Back to LeBron being an attention whore:
Congrats on sliding in that 27-game winning streak you had there.

Look, I love LeBron the basketball player, he's a fucking versatile monster that we may not see the likes of again.  But LeBron the social media dickhole is getting tiresome.  No one gives a fuck about you working out in the offseason.  NO ONE.  And showing your best friend having trouble overhead squatting 65 lbs is a real dick move.

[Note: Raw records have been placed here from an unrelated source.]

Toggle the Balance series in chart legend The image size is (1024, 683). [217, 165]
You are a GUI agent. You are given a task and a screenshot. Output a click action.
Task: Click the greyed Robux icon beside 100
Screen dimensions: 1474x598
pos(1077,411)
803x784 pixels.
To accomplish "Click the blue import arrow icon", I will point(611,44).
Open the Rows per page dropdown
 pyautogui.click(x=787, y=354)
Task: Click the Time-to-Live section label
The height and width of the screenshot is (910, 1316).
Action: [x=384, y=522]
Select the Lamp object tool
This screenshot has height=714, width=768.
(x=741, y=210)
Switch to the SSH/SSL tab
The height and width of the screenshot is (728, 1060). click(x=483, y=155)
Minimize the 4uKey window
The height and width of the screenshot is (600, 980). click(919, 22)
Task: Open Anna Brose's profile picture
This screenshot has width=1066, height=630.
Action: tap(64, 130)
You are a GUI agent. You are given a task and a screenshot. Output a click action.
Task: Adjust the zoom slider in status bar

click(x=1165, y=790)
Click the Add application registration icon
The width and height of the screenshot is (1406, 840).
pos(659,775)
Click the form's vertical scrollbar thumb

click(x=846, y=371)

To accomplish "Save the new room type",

In case anyone is wondering, here's what an overhead squat looks like:


Monday, September 11, 2017

Zillow thinks I'm a fucking baller and I'm okay with that


Now that I've been living in Denver for a couple of years, I started casually looking around at the real estate market.  The Zillow phone app is a pretty neat way to browse while sitting on your ass at home watching TV.  The prices range from "achievable" to "In your fucking dreams."  I created an account so I could save some condos I had my eye on to see if they're still around in a few months or if the prices drops.  Zillow then emails you some matches daily, needless to say, their algorithm could use some work:


$990K is squarely in the "In your fucking dreams" category.  Not only that, but it's in fucking Greenwood Village, whereas the properties I saved were in my current neighborhood.  You can take your almost $1M house in the fucking burbs and eat a dick.  Though I'd be lying if that $8,500 price break didn't make me think twice about it.

$1.4M?  Yeah, this place sounds like an awesome bachelor pad - too bad I don't play for the Rockies/Avalanche/Broncos/Nuggets.  Why the fuck would Zillow think this is a good match for me?  To be fair, had I won that $750M PowerBall jackpot a few weeks ago, I totally would've bought this place with cash.

In the meantime, I'll keep slumming it and window shopping in the "achievable" category to see if I can take advantage of my VA home loan.